------ DATA FOR THE TASK
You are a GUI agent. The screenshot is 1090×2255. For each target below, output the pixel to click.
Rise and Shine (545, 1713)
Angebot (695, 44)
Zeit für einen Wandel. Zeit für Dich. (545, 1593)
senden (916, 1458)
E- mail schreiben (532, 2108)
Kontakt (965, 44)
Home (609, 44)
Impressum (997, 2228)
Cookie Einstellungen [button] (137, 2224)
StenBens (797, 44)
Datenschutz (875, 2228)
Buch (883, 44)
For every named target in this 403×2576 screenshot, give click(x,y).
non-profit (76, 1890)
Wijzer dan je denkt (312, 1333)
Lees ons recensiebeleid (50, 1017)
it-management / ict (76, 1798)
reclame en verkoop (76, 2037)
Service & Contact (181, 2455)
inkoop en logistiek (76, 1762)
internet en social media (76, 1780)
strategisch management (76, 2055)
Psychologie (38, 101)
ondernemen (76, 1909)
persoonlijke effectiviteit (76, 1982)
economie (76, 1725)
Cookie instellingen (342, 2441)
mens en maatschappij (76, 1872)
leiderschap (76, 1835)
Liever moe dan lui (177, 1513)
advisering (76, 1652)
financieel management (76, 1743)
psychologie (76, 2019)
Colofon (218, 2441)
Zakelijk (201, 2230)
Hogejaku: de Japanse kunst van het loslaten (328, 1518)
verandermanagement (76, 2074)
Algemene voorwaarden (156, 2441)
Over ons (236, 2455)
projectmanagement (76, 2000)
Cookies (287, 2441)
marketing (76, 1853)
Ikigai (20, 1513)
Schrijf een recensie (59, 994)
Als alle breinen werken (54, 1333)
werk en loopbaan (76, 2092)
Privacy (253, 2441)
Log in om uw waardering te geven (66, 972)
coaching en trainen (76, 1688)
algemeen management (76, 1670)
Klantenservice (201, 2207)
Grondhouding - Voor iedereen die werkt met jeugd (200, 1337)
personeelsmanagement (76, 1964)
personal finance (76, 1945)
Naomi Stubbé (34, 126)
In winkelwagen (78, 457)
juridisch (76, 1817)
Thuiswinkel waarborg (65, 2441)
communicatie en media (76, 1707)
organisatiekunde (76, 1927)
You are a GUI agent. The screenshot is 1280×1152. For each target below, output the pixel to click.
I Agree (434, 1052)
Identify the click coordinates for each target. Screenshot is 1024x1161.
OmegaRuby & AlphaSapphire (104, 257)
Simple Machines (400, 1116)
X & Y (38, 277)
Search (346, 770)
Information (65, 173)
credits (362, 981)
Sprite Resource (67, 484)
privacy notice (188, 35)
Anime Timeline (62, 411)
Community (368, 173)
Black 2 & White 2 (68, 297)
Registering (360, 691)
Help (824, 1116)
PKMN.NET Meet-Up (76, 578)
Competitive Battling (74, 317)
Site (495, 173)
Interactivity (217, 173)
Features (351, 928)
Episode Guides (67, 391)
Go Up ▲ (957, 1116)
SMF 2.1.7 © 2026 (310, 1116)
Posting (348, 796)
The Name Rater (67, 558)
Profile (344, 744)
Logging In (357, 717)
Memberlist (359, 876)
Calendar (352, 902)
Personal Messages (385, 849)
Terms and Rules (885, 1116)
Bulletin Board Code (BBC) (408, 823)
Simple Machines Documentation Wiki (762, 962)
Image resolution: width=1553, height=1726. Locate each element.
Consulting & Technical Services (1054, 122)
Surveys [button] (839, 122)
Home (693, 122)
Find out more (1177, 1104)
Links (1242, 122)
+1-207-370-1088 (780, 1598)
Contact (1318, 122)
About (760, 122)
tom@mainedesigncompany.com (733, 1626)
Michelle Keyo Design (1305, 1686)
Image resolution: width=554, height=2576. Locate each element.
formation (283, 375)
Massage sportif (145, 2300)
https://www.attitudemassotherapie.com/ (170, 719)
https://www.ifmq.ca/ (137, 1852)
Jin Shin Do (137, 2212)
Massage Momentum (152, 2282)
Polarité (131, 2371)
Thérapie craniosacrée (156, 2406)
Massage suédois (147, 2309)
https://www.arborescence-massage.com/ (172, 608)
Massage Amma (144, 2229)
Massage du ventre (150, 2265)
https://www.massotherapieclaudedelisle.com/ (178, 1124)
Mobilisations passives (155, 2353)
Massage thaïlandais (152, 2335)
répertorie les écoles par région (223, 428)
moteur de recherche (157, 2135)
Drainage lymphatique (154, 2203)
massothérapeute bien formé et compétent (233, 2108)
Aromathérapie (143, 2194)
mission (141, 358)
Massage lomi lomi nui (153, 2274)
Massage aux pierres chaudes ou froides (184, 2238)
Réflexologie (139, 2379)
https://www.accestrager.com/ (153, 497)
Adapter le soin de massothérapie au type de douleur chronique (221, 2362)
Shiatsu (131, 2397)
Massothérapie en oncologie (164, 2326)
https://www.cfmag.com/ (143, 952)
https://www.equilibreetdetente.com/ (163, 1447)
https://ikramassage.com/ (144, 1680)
------------
Turn the records above into a numbered list, leaving out any blank lines.

1. You are a GUI agent. The screenshot is 1090×2255. For each target below, output the pixel to click.
2. Rise and Shine (545, 1713)
3. Angebot (695, 44)
4. Zeit für einen Wandel. Zeit für Dich. (545, 1593)
5. senden (916, 1458)
6. E- mail schreiben (532, 2108)
7. Kontakt (965, 44)
8. Home (609, 44)
9. Impressum (997, 2228)
10. Cookie Einstellungen [button] (137, 2224)
11. StenBens (797, 44)
12. Datenschutz (875, 2228)
13. Buch (883, 44)
14. For every named target in this 403×2576 screenshot, give click(x,y).
15. non-profit (76, 1890)
16. Wijzer dan je denkt (312, 1333)
17. Lees ons recensiebeleid (50, 1017)
18. it-management / ict (76, 1798)
19. reclame en verkoop (76, 2037)
20. Service & Contact (181, 2455)
21. inkoop en logistiek (76, 1762)
22. internet en social media (76, 1780)
23. strategisch management (76, 2055)
24. Psychologie (38, 101)
25. ondernemen (76, 1909)
26. persoonlijke effectiviteit (76, 1982)
27. economie (76, 1725)
28. Cookie instellingen (342, 2441)
29. mens en maatschappij (76, 1872)
30. leiderschap (76, 1835)
31. Liever moe dan lui (177, 1513)
32. advisering (76, 1652)
33. financieel management (76, 1743)
34. psychologie (76, 2019)
35. Colofon (218, 2441)
36. Zakelijk (201, 2230)
37. Hogejaku: de Japanse kunst van het loslaten (328, 1518)
38. verandermanagement (76, 2074)
39. Algemene voorwaarden (156, 2441)
40. Over ons (236, 2455)
41. projectmanagement (76, 2000)
42. Cookies (287, 2441)
43. marketing (76, 1853)
44. Ikigai (20, 1513)
45. Schrijf een recensie (59, 994)
46. Als alle breinen werken (54, 1333)
47. werk en loopbaan (76, 2092)
48. Privacy (253, 2441)
49. Log in om uw waardering te geven (66, 972)
50. coaching en trainen (76, 1688)
51. algemeen management (76, 1670)
52. Klantenservice (201, 2207)
53. Grondhouding - Voor iedereen die werkt met jeugd (200, 1337)
54. personeelsmanagement (76, 1964)
55. personal finance (76, 1945)
56. Naomi Stubbé (34, 126)
57. In winkelwagen (78, 457)
58. juridisch (76, 1817)
59. Thuiswinkel waarborg (65, 2441)
60. communicatie en media (76, 1707)
61. organisatiekunde (76, 1927)
62. You are a GUI agent. The screenshot is 1280×1152. For each target below, output the pixel to click.
63. I Agree (434, 1052)
64. Identify the click coordinates for each target. Screenshot is 1024x1161.
65. OmegaRuby & AlphaSapphire (104, 257)
66. Simple Machines (400, 1116)
67. X & Y (38, 277)
68. Search (346, 770)
69. Information (65, 173)
70. credits (362, 981)
71. Sprite Resource (67, 484)
72. privacy notice (188, 35)
73. Anime Timeline (62, 411)
74. Community (368, 173)
75. Black 2 & White 2 (68, 297)
76. Registering (360, 691)
77. Help (824, 1116)
78. PKMN.NET Meet-Up (76, 578)
79. Competitive Battling (74, 317)
80. Site (495, 173)
81. Interactivity (217, 173)
82. Features (351, 928)
83. Episode Guides (67, 391)
84. Go Up ▲ (957, 1116)
85. SMF 2.1.7 © 2026 (310, 1116)
86. Posting (348, 796)
87. The Name Rater (67, 558)
88. Profile (344, 744)
89. Logging In (357, 717)
90. Memberlist (359, 876)
91. Calendar (352, 902)
92. Personal Messages (385, 849)
93. Terms and Rules (885, 1116)
94. Bulletin Board Code (BBC) (408, 823)
95. Simple Machines Documentation Wiki (762, 962)
96. Image resolution: width=1553, height=1726. Locate each element.
97. Consulting & Technical Services (1054, 122)
98. Surveys [button] (839, 122)
99. Home (693, 122)
100. Find out more (1177, 1104)
101. Links (1242, 122)
102. +1-207-370-1088 (780, 1598)
103. Contact (1318, 122)
104. About (760, 122)
105. tom@mainedesigncompany.com (733, 1626)
106. Michelle Keyo Design (1305, 1686)
107. Image resolution: width=554, height=2576. Locate each element.
108. formation (283, 375)
109. Massage sportif (145, 2300)
110. https://www.attitudemassotherapie.com/ (170, 719)
111. https://www.ifmq.ca/ (137, 1852)
112. Jin Shin Do (137, 2212)
113. Massage Momentum (152, 2282)
114. Polarité (131, 2371)
115. Thérapie craniosacrée (156, 2406)
116. Massage suédois (147, 2309)
117. https://www.arborescence-massage.com/ (172, 608)
118. Massage Amma (144, 2229)
119. Massage du ventre (150, 2265)
120. https://www.massotherapieclaudedelisle.com/ (178, 1124)
121. Mobilisations passives (155, 2353)
122. Massage thaïlandais (152, 2335)
123. répertorie les écoles par région (223, 428)
124. moteur de recherche (157, 2135)
125. Drainage lymphatique (154, 2203)
126. massothérapeute bien formé et compétent (233, 2108)
127. Aromathérapie (143, 2194)
128. mission (141, 358)
129. Massage lomi lomi nui (153, 2274)
130. Massage aux pierres chaudes ou froides (184, 2238)
131. Réflexologie (139, 2379)
132. https://www.accestrager.com/ (153, 497)
133. Adapter le soin de massothérapie au type de douleur chronique (221, 2362)
134. Shiatsu (131, 2397)
135. Massothérapie en oncologie (164, 2326)
136. https://www.cfmag.com/ (143, 952)
137. https://www.equilibreetdetente.com/ (163, 1447)
138. https://ikramassage.com/ (144, 1680)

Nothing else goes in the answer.